▶ INPUT DATA
++++++++++

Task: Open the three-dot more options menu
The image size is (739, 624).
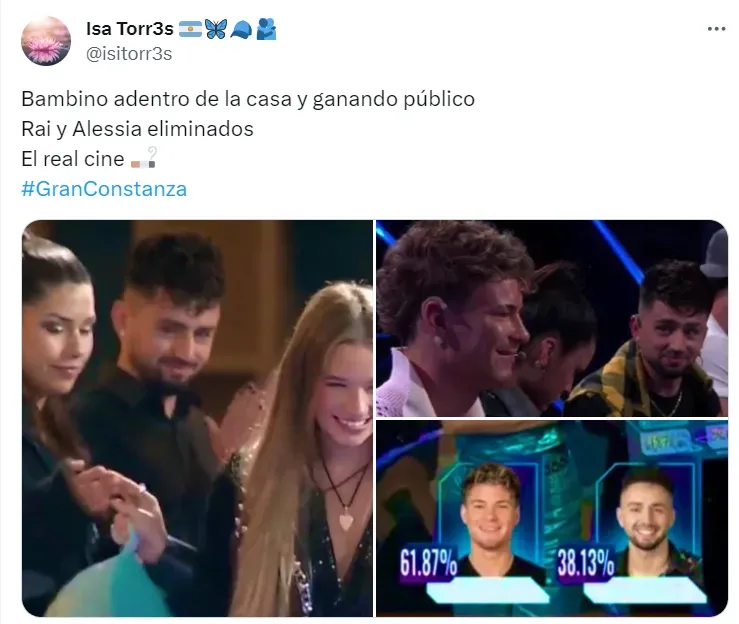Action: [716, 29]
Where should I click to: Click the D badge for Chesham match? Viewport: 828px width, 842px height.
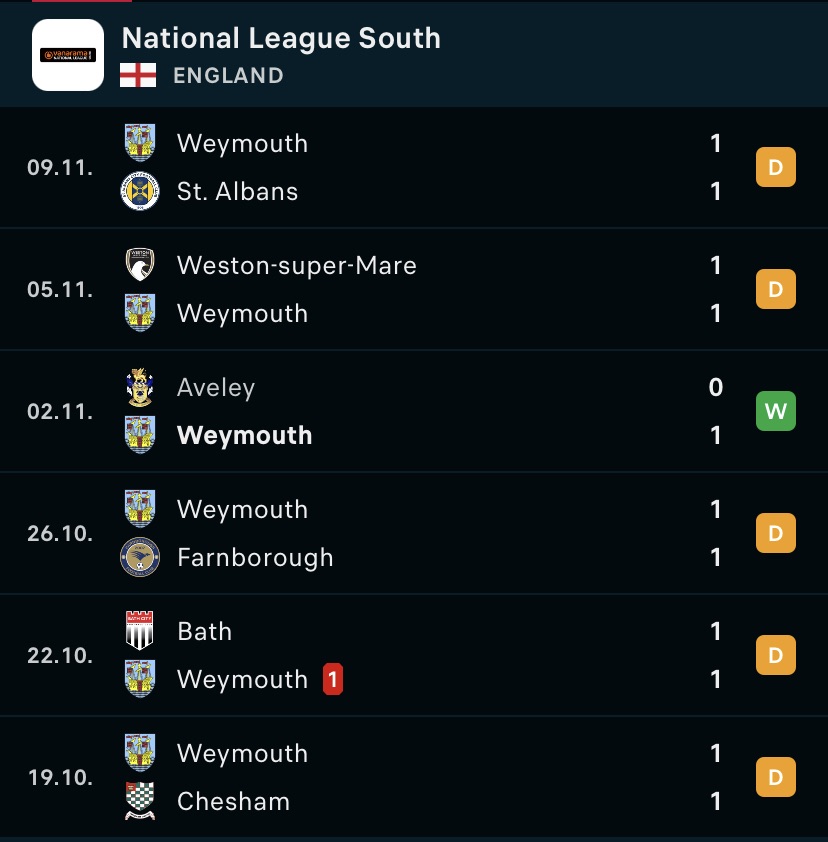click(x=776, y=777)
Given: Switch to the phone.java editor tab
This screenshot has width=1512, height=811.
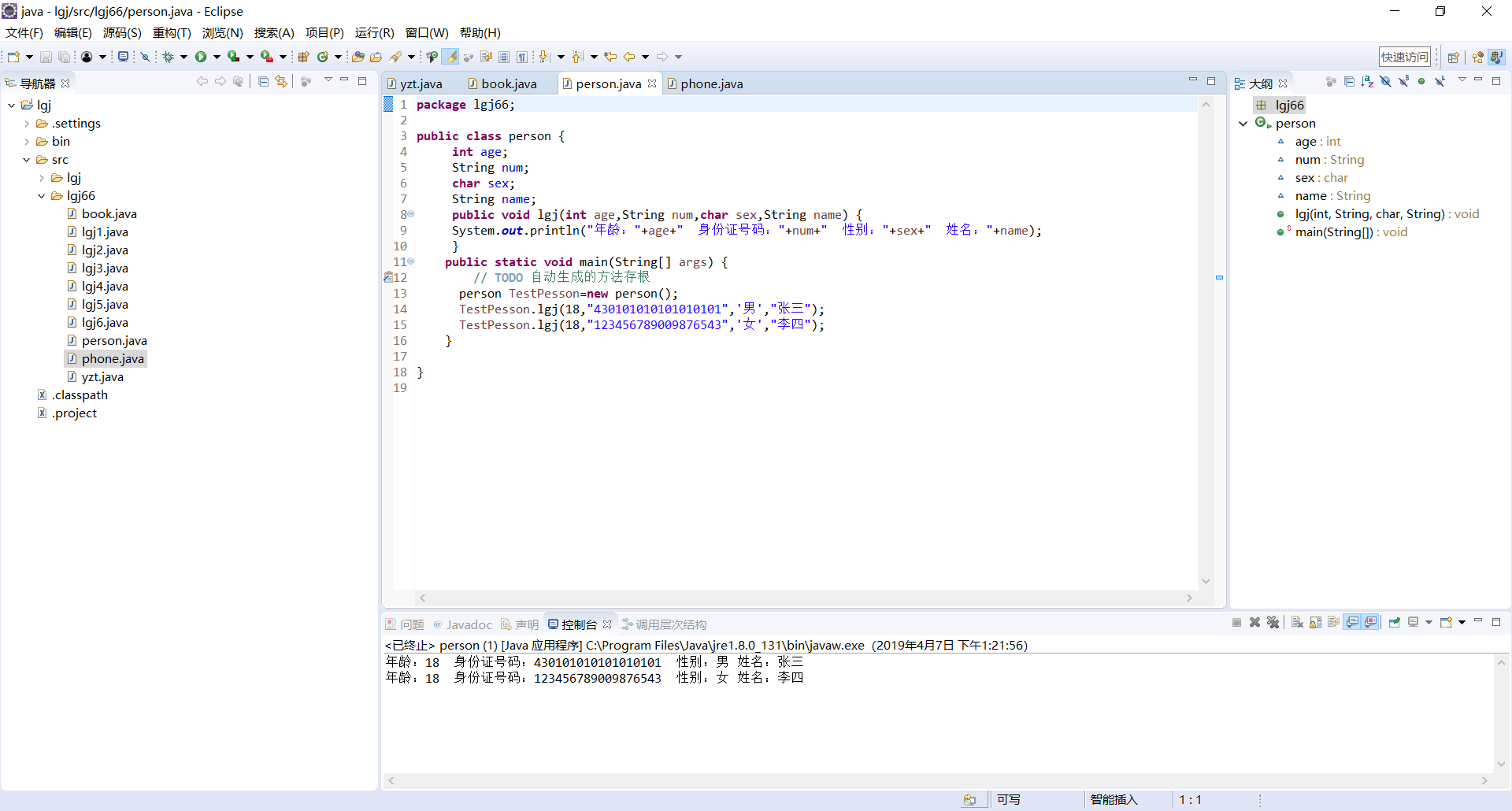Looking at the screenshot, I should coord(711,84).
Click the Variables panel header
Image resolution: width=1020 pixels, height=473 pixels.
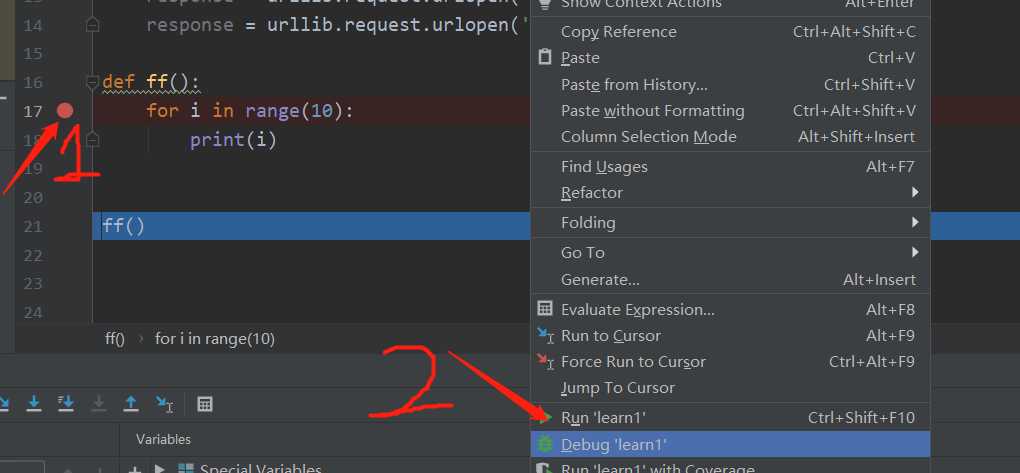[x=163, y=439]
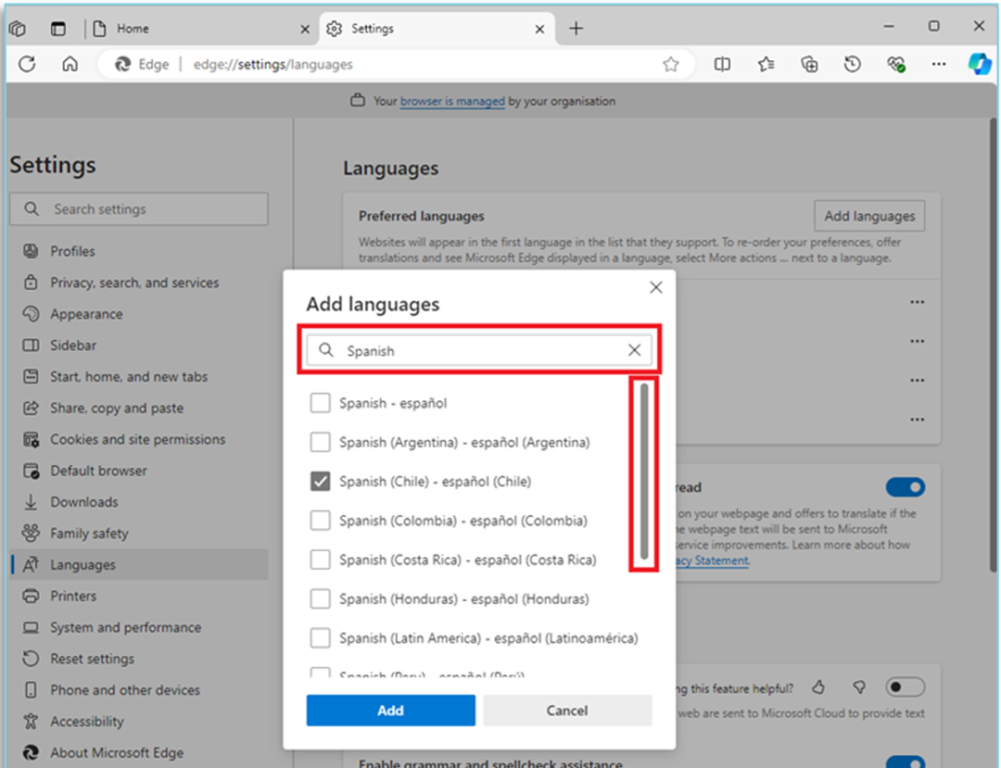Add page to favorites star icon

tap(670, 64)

++++++++++

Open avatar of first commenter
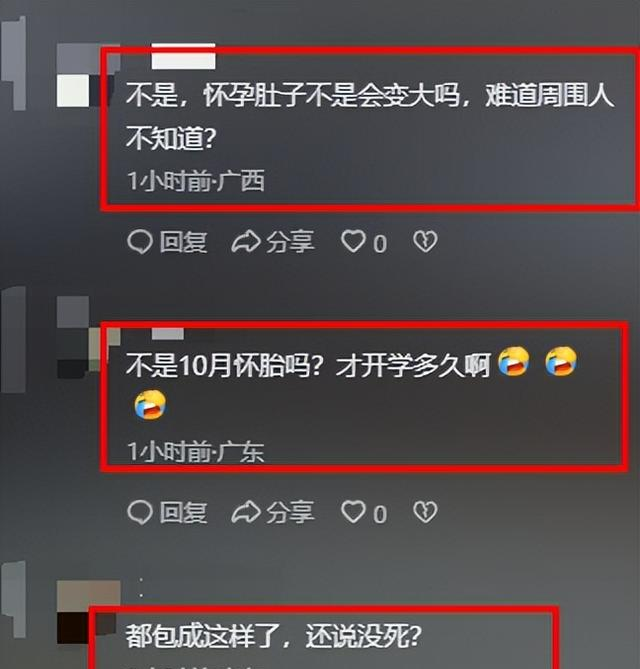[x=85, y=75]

++++++++++

▶ TASK ITEM
Only one part of the material above is wanted: the lines from the one with "Given: Switch to the phone.java editor tab" up to and including the one with "Click the Variables panel header". Please copy them exactly, pictures left out.

▶ TASK RESPONSE
Given: Switch to the phone.java editor tab
This screenshot has width=1512, height=811.
Looking at the screenshot, I should coord(711,84).
Click the Variables panel header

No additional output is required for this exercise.